Here are some methods I like to use. Some of them have the downside that you won't necessarily find the optimal solution, but if you benchmark your different models you can get a good sense about the trade-offs between running time and solution quality.
Simplify the model
Identify which constraints or objectives that contribute the most to the high solution time. Often a small part of the model can have a huge impact. Try to see if the parts of the model really are necessary for the solutions to be useful. Talk to the end-users and see if there are other ways they could be formulated that would make it easier to solve.
Reduce the solution space
You will often have solutions that are very unlikely because they are expensive or have some bad features that makes them hard to use in practice. You can fix variables to zero that likely would result in bad solutions, or add some additional constraints to remove solutions that wouldn't be practical.
Warm starts
This is an easy one. Often you will have an existing solution that is almost feasible or just bad quality. Feed it into the solver as a start solution will usually give significant speed improvements.
Parameter tuning
MIP solvers are built to solve a large variety of different models. You can often get significant speed ups by tuning the parameters to your specific model. Both CPLEX and Gurobi have parameter tunning tools that can help you find better parameters.
Sequential optimization
If you have multiple levels of decisions. You can start by solving the most important decisions and fix those before you solve for the rest of the decisions.

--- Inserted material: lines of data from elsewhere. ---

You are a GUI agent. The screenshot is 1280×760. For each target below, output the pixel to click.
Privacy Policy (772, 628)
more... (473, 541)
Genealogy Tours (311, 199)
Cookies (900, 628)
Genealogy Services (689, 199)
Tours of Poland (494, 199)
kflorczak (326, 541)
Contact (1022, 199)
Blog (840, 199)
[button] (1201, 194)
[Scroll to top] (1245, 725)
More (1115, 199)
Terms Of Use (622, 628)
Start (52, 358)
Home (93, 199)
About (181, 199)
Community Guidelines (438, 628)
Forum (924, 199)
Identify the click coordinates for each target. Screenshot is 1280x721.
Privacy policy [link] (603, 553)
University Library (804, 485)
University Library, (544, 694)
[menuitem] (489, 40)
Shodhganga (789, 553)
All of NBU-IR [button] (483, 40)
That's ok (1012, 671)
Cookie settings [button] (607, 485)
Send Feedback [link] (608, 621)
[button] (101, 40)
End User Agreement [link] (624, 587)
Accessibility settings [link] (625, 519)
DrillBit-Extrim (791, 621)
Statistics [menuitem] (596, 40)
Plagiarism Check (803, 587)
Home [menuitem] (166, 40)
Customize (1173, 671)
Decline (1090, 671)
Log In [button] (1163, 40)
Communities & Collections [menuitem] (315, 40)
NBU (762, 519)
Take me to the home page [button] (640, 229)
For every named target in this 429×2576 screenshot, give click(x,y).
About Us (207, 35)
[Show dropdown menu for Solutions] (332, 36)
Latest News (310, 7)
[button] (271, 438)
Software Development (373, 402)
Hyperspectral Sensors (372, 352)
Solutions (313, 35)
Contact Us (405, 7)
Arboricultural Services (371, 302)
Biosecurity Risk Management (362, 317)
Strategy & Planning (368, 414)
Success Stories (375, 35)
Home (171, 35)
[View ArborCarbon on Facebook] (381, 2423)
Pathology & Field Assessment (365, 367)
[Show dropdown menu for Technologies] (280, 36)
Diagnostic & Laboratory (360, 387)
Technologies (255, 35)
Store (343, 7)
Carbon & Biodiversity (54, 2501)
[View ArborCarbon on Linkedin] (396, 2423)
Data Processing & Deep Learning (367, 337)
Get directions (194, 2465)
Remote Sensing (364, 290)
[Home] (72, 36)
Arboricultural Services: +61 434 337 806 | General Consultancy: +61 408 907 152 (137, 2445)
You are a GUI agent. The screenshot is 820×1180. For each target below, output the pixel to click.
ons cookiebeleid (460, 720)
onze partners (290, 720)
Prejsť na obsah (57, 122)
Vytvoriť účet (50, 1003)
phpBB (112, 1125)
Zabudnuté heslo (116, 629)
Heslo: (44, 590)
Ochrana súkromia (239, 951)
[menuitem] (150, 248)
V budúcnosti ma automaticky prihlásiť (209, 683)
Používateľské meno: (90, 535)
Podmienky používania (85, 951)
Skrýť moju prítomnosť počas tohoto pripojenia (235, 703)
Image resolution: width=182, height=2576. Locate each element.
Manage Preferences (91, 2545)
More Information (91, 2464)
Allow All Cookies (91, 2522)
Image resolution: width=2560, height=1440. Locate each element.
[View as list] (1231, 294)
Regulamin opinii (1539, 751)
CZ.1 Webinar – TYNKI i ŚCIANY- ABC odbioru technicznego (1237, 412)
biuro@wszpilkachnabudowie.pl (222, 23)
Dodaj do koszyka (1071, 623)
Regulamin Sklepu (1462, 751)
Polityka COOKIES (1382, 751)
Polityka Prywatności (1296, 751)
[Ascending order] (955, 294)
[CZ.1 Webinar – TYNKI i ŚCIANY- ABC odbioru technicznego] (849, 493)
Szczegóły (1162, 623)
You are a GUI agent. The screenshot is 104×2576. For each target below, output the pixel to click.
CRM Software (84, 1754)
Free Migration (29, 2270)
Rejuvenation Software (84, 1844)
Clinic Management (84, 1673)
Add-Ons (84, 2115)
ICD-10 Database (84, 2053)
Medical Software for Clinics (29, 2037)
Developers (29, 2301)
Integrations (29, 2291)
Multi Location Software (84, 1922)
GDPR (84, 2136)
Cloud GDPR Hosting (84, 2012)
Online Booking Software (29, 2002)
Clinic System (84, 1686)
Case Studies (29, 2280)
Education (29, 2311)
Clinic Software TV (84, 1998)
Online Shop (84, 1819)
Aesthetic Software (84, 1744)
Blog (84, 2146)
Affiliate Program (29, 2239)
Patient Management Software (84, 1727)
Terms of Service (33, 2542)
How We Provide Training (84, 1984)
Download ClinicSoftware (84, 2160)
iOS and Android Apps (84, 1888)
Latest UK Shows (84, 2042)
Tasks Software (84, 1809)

A good example is this article by Lach and Lübbecke (2012) where they solve a timetabling problem by first assigning the times for courses and then assign the rooms.
Fix-and-optimize
You can also use the MIP solver as part of a local search. If you have a start solution you can fix a part of the variables and solve the resulting smaller problem. You can then fix a different part of the variables and continue like this.
An example of this used to solve a timetabling problem can be seen in this paper by Lindahl et al. (2018).
References
[1] Lach, G., Lübbecke, M. (2012). Curriculum based course timetabling: New solutions to Udine benchmark instances. Annals of Operations Research. 194:255-272.
[2] Lindahl, M., Sørensen, M., Stidsen, T. R. (2018). A fix-and-optimize matheuristic for university timetabling. Journal of Heuristics. 24(4):645-665.